=== GIVEN PASSAGE ===
*** Begin section ***

The Musical Box

A tribute band or an Immaterial Heritage Live Museum

I consider myself a real fan of Genesis’ music and I have been ever since I was 15 years old. In fact, it was the album Selling England By the Pound that actually made me a fan of music in general. After I had heard it for the first time, I could not stop myself buying records; always with the hope, I then became to realize, to somehow recapture such an aesthetic, intellectual and emotional pleasures their music had given me for such a long time.

It goes without saying that I am particularly a fan of the Peter Gabriel’s era: I believe it is Genesis’ former years that every true fan loves the most, although several records from the early Collins-Banks-Hackett-Rutherford era are also highly appreciated too. Unfortunately, I was only 9 years old when Genesis came to Portugal to play The Lamb Lies Down on Broadway in Cascais, soon before the band was split in 1975. And, believe it or not, there were no other venues.

*** End section ***

=== STORED DATA ===
*** Begin section ***

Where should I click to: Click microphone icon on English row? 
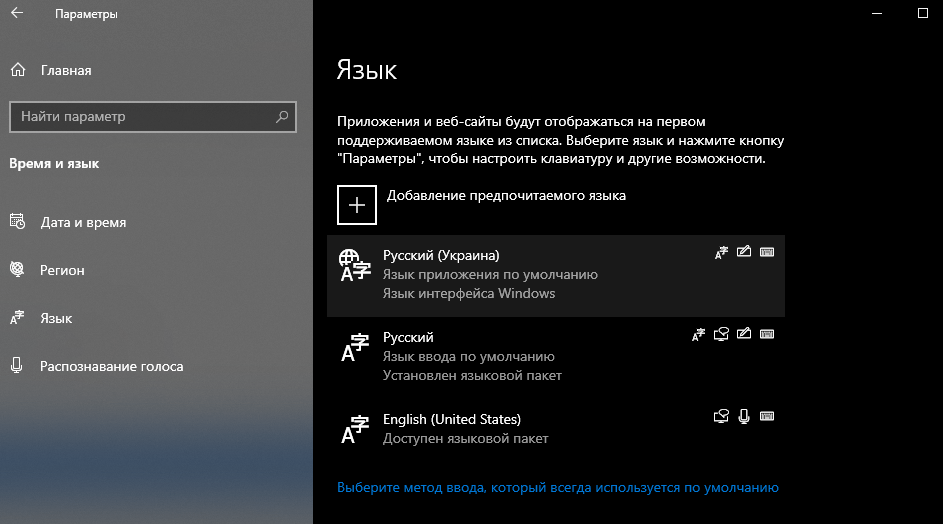[x=743, y=416]
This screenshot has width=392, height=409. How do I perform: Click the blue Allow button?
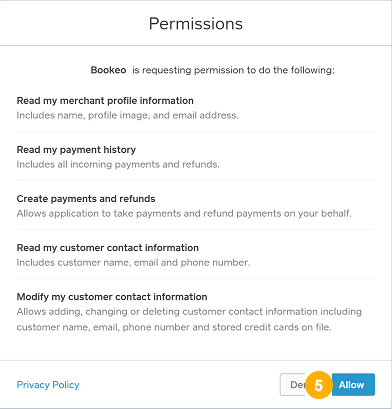353,385
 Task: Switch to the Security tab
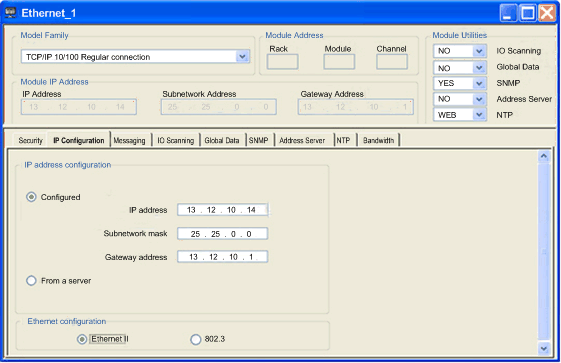pyautogui.click(x=30, y=140)
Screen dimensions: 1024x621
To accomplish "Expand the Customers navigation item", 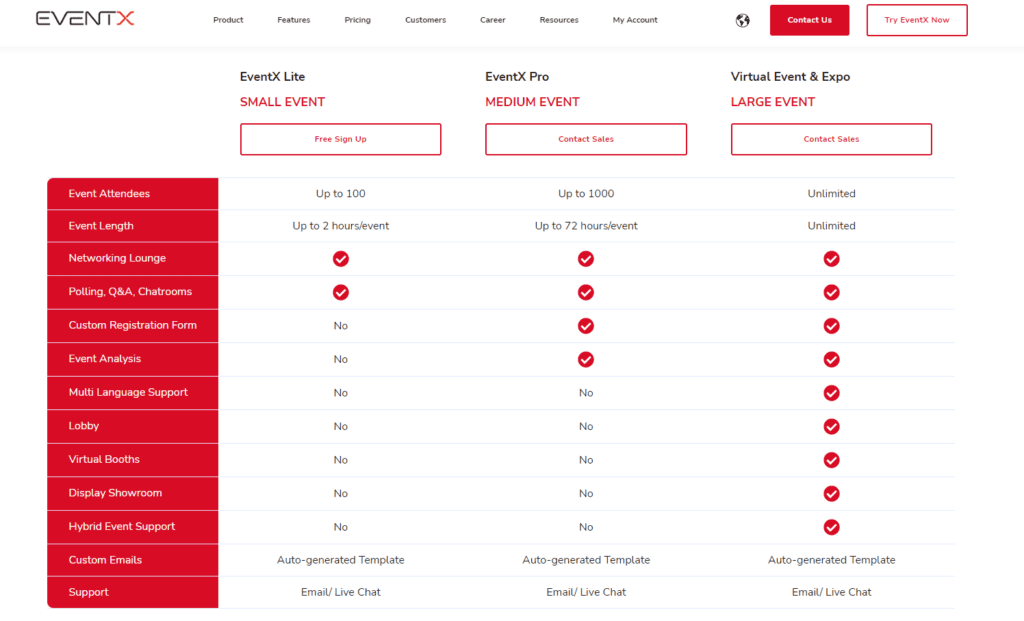I will point(425,19).
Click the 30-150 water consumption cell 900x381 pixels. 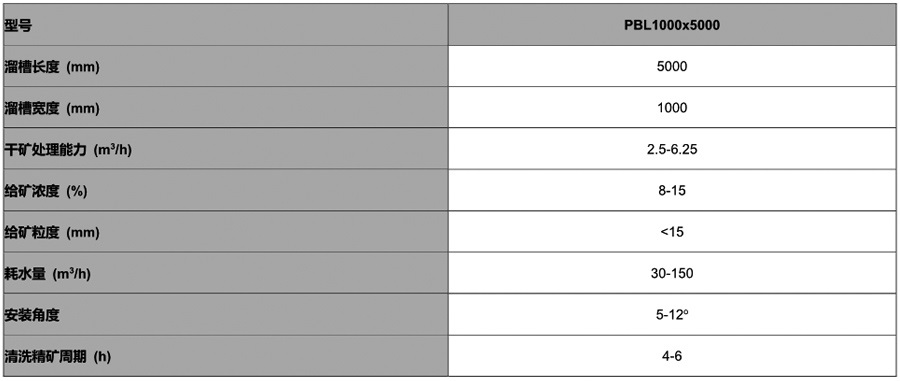tap(672, 273)
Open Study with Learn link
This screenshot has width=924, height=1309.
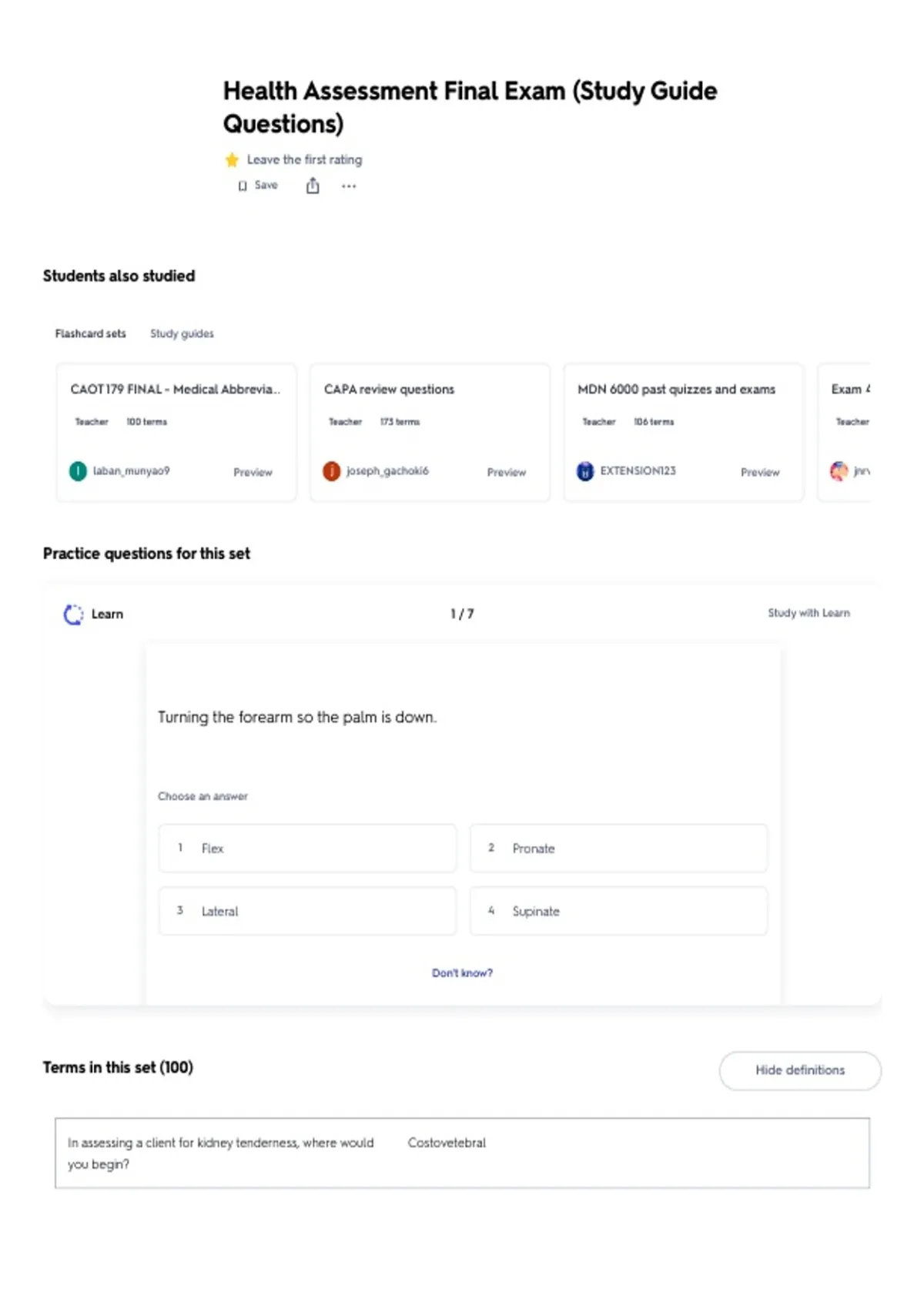tap(808, 613)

*** End section ***

=== QUESTIONS TO ANSWER ===
A. Answer from the passage about The Musical Box:
(i) How old was the writer when they became a fan of Genesis' music?
(ii) Which album made the writer a fan of music in general?
(iii) In which place did Genesis play The Lamb Lies Down on Broadway in Portugal?
B. Write out the passage about The Musical Box starting with "The Musical Box" and going on through "a long time.", renaming "records" as "albums".
None of the data is needed here.

=== ANSWERS TO THE PROBLEMS ===
A.
(i) 15 years old
(ii) Selling England By the Pound
(iii) Cascais

B.
The Musical Box

A tribute band or an Immaterial Heritage Live Museum

I consider myself a real fan of Genesis’ music and I have been ever since I was 15 years old. In fact, it was the album Selling England By the Pound that actually made me a fan of music in general. After I had heard it for the first time, I could not stop myself buying albums; always with the hope, I then became to realize, to somehow recapture such an aesthetic, intellectual and emotional pleasures their music had given me for such a long time.